New England Bus Simulator was updated and reopened in November 2024, where it soon garnered over 31,000 concurrent users (CCUs). Benmokrane retained the title despite the sale, operating the game from his personal Roblox account. Following continued development of the Boston-based network, the New England Transit group was established to manage both games, succeeding the WRTA group. The first Boston-area map, titled Lower Mystic Bus Division, was released on June 29, 2025. MBTA operations use the centralized hub system (Boston Bus Simulator), allowing players to select and join different regional maps.

According to WHDH (Channel 7), a Downtown Boston division is expected sometime in the near future, while group developers have announced that their older game, New England Bus Simulator, is set to receive a graphical update in late 2025.

== Reception ==
New England Transit and its games have been featured in various Boston and Worcester area publications. The Boston Globe described Boston Bus Simulator as a "hyperrealistic MBTA bus simulator" created by Boston area high school students, referring to its accurate simulation of bus routes and stations. WHDH (Channel 7) featured the game's rapid popularity, reporting that it received over 500,000 visits within less than two months.

WBZ-TV wrote about the project as well, noting its appeal to students and its groundbreaking simulation of Boston's public transit system. During the interview, Benmokrane shares that his work encouraged a user in the group's Discord server to pursue a career in public transportation. Axios Boston said the game is an unusual but notable inclusion in the city's digital landscape, citing its role in placing transit simulation on a mainstream stage.

Boston University's student newspaper, The Daily Free Press, describes how the group, "engages in public transit advocacy", as its founders envision creating, "a platform for transit-minded people to think about civic engagement." The City of Everett's senior transportation planner, Eric Molinari, explains how the group's games get, "'people involved in advocacy in the transit space'".

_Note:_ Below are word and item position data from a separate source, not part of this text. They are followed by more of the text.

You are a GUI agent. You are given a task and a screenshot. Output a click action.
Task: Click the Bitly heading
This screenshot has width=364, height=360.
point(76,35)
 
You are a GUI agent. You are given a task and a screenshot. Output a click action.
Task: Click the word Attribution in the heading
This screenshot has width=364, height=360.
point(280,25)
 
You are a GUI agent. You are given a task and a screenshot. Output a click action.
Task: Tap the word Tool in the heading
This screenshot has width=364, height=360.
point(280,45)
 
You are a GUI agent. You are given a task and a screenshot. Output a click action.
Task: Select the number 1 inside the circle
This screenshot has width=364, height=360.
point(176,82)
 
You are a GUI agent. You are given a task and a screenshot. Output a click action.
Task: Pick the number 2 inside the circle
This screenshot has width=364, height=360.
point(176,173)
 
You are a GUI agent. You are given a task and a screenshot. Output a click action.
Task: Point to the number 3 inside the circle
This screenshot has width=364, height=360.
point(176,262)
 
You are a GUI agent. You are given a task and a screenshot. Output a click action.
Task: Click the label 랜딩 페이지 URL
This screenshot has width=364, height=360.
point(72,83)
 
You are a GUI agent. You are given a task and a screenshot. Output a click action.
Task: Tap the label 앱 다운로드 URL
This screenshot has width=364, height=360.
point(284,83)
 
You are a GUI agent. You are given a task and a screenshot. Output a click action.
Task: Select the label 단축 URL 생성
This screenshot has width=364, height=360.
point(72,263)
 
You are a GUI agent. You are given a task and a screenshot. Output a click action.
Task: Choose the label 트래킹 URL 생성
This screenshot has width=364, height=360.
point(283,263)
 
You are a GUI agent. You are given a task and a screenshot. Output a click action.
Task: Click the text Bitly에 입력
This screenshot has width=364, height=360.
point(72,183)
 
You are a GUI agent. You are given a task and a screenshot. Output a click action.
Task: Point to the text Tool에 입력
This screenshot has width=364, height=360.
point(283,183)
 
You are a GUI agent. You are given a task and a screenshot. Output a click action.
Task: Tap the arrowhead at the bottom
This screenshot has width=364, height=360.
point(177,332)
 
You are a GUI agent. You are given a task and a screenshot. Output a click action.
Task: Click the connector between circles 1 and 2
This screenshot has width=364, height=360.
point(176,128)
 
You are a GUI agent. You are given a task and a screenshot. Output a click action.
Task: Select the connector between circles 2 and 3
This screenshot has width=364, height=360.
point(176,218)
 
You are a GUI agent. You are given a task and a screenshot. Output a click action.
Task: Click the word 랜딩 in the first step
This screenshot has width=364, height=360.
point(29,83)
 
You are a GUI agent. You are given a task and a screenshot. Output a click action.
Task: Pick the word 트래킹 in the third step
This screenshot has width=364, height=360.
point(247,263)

Worcester's Telegram and Gazette newspaper calls New England Bus Simulator a 1:1 recreation of Worcester, notably sharing how Benmokrane would often have to redo parts of the game's map in accordance with ongoing city projects. For example, when Polar Park and the Canal District were redeveloped, Benmokrane traveled to Worcester to document the changes and update the game.

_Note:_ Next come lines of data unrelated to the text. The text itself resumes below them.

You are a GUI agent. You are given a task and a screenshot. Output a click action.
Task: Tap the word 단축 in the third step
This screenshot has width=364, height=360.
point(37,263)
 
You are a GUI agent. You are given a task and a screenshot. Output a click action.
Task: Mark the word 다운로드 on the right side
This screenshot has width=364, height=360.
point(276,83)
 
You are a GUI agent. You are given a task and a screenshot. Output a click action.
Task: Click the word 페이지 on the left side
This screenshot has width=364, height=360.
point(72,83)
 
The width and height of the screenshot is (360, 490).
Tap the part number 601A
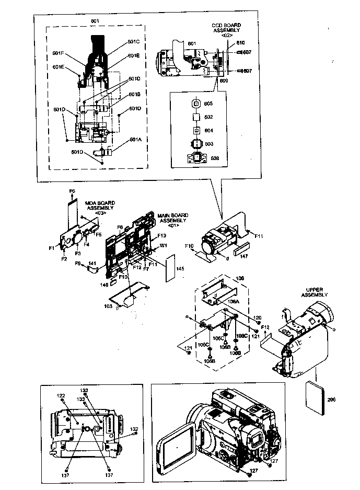click(x=135, y=140)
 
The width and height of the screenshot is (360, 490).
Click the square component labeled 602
click(x=197, y=117)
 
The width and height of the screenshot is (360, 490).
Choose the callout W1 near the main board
click(x=162, y=245)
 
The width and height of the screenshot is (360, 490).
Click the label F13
click(x=161, y=236)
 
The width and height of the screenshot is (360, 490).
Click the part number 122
click(x=61, y=395)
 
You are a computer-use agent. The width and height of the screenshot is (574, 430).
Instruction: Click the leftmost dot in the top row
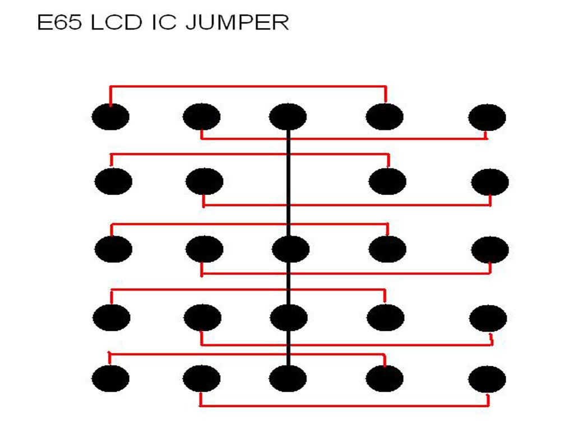pos(110,117)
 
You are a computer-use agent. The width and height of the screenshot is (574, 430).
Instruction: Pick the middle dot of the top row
pos(288,117)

Benmokrane has also met with Massachusetts lawmakers, including State Senator Sal DiDomenico who called the game, "incredible", and noting how the game influences advancing transit equity. State Senator Brendan Crighton, who serves as the chairperson of the transportation committee, was "impressed by the transit policy conversations inspired by the game." State Senator Patricia Jehlen was excited that the simulator, "helps encourage young people to make the most of the bus routes and feel confident in using the buses on their own." As of March 2026, the Malden Gaming District, a local group affiliated with the City of Malden, promotes Boston Bus Simulator on their website.